Restate the opening lines of the material below word for word, stopping after the line that contains "This screenshot has width=1456, height=819.".
--- START ---
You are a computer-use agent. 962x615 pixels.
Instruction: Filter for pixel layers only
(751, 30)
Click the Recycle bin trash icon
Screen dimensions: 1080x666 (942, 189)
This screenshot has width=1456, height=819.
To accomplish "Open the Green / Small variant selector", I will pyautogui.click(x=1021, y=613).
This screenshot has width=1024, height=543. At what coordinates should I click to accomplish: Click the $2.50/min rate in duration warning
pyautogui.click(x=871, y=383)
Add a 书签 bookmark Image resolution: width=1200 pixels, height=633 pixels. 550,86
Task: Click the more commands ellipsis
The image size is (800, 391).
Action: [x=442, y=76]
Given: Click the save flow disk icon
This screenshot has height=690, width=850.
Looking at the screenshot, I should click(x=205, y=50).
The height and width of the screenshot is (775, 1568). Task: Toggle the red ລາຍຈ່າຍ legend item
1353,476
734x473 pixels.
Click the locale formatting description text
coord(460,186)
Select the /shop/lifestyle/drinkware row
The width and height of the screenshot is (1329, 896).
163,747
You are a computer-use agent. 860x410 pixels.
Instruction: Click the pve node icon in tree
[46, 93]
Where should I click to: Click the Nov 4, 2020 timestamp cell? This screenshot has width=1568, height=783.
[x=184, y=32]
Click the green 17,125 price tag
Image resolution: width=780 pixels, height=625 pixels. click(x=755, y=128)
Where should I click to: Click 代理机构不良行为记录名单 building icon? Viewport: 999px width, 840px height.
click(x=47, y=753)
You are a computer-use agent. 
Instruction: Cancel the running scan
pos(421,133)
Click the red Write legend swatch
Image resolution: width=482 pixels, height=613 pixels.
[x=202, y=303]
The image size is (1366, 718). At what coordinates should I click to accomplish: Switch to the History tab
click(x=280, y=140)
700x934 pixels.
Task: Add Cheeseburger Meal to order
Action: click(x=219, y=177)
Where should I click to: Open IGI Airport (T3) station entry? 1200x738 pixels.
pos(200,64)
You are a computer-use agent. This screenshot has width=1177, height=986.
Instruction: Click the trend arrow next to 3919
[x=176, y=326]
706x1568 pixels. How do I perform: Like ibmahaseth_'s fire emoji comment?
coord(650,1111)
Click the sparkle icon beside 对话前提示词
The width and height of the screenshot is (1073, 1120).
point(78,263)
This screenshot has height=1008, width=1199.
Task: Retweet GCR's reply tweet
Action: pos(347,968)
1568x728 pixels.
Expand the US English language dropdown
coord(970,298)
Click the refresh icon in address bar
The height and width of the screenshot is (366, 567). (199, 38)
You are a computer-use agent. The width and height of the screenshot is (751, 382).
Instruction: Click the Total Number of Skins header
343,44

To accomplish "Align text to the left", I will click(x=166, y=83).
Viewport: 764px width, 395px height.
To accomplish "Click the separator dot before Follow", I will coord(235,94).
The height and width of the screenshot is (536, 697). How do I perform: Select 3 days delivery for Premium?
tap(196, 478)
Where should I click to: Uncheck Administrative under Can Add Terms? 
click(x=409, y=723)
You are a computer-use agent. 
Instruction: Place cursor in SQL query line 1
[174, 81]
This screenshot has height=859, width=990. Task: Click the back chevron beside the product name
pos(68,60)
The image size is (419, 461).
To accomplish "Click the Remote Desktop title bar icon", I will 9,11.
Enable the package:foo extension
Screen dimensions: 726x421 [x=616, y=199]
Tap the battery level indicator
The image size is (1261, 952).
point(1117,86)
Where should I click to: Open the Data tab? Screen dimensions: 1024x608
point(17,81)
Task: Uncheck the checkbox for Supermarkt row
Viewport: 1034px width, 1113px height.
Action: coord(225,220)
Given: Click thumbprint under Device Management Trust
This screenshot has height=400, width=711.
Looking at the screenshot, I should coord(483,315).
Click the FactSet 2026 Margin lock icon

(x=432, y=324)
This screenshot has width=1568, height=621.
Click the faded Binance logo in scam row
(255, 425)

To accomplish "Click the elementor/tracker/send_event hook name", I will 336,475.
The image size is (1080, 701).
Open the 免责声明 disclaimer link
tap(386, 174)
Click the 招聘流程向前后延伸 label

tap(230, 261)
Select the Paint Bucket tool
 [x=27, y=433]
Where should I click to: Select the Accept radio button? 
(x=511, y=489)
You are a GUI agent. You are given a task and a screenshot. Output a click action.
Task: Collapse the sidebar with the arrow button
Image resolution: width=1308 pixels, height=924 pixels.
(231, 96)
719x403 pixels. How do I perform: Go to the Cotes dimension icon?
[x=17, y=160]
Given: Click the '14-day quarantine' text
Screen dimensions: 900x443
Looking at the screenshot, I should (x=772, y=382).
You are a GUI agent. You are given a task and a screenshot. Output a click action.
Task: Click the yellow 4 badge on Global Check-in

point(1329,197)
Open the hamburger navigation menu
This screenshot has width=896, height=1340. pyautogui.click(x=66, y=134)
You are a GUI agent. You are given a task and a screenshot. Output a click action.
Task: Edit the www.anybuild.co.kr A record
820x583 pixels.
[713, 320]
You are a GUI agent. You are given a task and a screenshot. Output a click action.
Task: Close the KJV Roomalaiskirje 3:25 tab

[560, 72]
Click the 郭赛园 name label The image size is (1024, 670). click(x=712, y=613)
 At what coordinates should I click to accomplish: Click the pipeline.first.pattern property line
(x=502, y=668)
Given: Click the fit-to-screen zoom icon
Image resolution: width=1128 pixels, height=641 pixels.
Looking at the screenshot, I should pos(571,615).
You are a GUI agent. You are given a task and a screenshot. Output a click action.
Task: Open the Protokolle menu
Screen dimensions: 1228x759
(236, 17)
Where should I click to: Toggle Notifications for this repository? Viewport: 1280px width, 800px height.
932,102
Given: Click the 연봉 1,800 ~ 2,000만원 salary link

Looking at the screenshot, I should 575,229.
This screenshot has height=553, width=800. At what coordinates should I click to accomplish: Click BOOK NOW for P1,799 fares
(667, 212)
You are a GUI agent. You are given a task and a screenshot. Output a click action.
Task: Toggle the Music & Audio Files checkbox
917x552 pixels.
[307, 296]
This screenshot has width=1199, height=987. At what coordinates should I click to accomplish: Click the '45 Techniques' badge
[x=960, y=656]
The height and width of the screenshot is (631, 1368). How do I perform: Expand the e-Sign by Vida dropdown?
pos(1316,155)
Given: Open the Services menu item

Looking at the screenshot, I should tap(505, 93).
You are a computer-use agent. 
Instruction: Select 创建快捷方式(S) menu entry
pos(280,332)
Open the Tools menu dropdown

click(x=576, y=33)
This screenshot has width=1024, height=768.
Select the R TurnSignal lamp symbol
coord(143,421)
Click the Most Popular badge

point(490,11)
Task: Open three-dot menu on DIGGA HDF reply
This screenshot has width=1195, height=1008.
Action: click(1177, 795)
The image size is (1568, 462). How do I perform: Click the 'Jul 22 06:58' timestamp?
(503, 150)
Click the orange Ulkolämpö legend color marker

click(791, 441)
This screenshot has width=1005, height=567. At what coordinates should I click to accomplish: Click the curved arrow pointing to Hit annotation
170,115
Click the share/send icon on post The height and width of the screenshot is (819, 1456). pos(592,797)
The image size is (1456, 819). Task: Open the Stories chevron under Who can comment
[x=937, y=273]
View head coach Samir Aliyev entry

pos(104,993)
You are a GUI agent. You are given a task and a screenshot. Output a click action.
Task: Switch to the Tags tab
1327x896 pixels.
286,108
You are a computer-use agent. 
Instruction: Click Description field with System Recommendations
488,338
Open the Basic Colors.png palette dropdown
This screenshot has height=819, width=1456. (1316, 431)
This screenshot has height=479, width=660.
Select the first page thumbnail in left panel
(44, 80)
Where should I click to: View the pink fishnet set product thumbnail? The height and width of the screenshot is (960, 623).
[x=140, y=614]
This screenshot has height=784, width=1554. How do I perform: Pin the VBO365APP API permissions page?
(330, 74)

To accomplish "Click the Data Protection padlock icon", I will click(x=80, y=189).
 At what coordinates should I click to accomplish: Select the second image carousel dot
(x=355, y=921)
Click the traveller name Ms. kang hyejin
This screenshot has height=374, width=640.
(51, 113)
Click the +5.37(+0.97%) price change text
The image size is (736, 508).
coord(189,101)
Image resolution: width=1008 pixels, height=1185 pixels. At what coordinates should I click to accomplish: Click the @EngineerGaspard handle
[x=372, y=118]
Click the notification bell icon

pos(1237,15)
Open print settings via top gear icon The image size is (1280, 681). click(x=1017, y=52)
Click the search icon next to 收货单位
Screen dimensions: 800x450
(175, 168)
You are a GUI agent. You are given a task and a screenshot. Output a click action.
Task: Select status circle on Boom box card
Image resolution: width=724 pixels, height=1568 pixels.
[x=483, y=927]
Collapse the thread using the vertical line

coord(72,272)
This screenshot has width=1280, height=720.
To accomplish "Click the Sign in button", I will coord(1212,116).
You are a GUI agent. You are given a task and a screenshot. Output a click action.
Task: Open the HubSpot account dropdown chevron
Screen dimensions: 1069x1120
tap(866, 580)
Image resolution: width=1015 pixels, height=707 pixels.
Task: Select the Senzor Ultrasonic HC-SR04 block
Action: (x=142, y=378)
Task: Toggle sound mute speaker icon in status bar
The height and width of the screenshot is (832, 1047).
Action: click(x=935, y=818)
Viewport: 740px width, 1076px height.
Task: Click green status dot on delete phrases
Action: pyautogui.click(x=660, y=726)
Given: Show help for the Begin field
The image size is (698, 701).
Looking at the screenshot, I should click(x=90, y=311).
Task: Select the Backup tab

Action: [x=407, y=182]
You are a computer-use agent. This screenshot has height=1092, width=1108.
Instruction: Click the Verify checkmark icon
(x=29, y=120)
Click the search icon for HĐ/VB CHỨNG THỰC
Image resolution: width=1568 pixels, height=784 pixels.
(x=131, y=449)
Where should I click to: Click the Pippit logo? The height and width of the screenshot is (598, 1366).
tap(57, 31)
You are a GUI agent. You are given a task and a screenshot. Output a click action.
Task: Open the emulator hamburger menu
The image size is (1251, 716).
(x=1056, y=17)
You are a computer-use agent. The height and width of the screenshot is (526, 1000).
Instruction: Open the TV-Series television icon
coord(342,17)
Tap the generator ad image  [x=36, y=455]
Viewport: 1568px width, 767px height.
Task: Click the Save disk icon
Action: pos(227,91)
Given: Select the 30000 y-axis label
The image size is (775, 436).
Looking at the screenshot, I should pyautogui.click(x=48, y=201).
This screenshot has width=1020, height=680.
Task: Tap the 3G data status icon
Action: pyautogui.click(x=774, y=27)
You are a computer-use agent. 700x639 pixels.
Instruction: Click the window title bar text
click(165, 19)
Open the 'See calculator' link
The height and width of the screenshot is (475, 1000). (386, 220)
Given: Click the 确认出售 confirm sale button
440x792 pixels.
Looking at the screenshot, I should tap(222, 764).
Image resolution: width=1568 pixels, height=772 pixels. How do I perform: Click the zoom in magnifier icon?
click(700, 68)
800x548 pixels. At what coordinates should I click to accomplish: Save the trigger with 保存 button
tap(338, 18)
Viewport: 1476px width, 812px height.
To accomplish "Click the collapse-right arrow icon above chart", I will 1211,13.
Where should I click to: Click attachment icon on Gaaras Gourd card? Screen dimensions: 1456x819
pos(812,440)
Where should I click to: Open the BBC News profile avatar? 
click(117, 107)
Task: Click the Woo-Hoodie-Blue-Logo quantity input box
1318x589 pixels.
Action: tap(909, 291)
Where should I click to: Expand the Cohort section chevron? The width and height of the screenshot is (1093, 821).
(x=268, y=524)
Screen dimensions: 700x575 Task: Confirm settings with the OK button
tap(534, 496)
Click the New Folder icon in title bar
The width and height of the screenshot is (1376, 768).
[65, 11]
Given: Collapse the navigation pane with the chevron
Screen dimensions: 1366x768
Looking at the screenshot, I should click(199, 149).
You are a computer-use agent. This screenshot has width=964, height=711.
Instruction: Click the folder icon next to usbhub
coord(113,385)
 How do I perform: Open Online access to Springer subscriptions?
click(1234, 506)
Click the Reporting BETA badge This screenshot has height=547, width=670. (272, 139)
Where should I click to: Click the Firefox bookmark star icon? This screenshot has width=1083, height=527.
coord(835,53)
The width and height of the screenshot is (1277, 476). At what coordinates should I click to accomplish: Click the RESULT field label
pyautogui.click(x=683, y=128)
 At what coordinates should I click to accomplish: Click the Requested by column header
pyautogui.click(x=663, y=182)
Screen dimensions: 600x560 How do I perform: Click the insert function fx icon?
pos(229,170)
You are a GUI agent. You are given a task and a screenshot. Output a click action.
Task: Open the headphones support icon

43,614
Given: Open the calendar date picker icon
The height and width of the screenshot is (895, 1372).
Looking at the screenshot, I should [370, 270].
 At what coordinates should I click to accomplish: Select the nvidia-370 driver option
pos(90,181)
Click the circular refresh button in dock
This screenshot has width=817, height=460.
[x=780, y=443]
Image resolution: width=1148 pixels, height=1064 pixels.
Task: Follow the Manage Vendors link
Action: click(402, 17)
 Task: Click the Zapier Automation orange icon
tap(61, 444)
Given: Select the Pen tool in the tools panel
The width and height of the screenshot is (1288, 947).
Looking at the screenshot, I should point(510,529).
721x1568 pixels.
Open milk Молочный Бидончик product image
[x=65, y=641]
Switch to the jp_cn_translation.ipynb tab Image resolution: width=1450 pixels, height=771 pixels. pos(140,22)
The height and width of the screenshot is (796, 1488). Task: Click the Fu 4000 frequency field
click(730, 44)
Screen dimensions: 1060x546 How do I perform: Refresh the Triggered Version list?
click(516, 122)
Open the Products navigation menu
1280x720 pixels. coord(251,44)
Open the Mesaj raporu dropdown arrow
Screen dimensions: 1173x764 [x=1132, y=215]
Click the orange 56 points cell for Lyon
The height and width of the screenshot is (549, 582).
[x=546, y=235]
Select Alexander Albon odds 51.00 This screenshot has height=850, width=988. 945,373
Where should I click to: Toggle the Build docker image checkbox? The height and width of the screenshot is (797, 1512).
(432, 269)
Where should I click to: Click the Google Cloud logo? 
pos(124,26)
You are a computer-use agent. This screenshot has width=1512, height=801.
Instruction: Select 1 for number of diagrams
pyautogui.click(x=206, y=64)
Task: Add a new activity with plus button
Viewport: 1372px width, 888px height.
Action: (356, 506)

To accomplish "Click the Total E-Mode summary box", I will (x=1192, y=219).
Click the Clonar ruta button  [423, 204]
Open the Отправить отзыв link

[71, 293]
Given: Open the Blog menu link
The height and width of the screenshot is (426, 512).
--- END ---
#### Answer box
You are a computer-use agent. 962x615 pixels.
Instruction: Filter for pixel layers only
(751, 30)
Click the Recycle bin trash icon
Screen dimensions: 1080x666 (942, 189)
This screenshot has width=1456, height=819.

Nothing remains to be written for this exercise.